Ohnobackagain · 01/12/2024 19:03

@purplevipersgrass the unreasonable thing is Jenny not telling you so you could at least ring some of the others and ask if they could still make it. I think also it would have been appropriate to say to Jenny ‘there is a group financial commitment’. If there is a next time I think all this has to be clear to everyone. You should not end up having to pay people back. Jenny should have brought this up sooner but because she didn’t, while sad you were within your rights to say that it was too short notice and it would cause a penalty. Difficult but avoidable if she had informed you sooner so you could have gone somewhere else without such penalty etc.

noctilucentcloud · 01/12/2024 19:03

BarbaraHoward · 01/12/2024 18:54

Yes, I do think it's ableist to say that someone who's immunosuppressed shouldn't attend group events. That means Jenny will in all likelihood never attend another group event, whereas if people proceed with caution they'll miss the odd event but no one will be barred from the group.

But there has to be compromises on both sides. And sadly there will be somethings that Jenny has to accept that she cannot do, and perhaps big group events inside is one of those. I have sympathy, I understand how hard that is, but some adjustments are reasonable and others aren't.

DoreenonTill8 · 01/12/2024 19:04

Hankunamatata · 01/12/2024 17:41

I'm a bit speechless at Jenny behaviour. She wiped out loads of people attending with an unreasonable request literally the day before

This, I'm wondering if jenny is on mn...

FOJN · 01/12/2024 19:05

I think Jenny has behaved in an unacceptably inconsiderate way.

As a PP pointed out she couldn't place the same stipulations on the restaurant staff but she intended to go anyway. Did she know that the restaurant was reserved exclusively for your party?

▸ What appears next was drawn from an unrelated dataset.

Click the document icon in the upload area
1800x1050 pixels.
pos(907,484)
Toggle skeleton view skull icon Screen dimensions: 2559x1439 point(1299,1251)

What would she have done if other people were in the restaurant?

Members of the group have lost their deposit or OP will be out of pocket and the restaurant has lost hundreds of pounds which they probably could ill afford in the current economic climate.

To not phone or text to let you know she wasn't coming is incredibly rude.

C152 · 01/12/2024 19:08

I sympathise with Jenny, but I don't think her request was reasonable. This is not a couple of mates visiting her at home. This is a group of 44 other people attending a public space as a one-off event. If treatment was giving her multiple infections (which isn't unsual), I think she should have considered the risk and dropped out if she felt the risk of her catching something/becoming ill through fatigue was too high as a result of attending.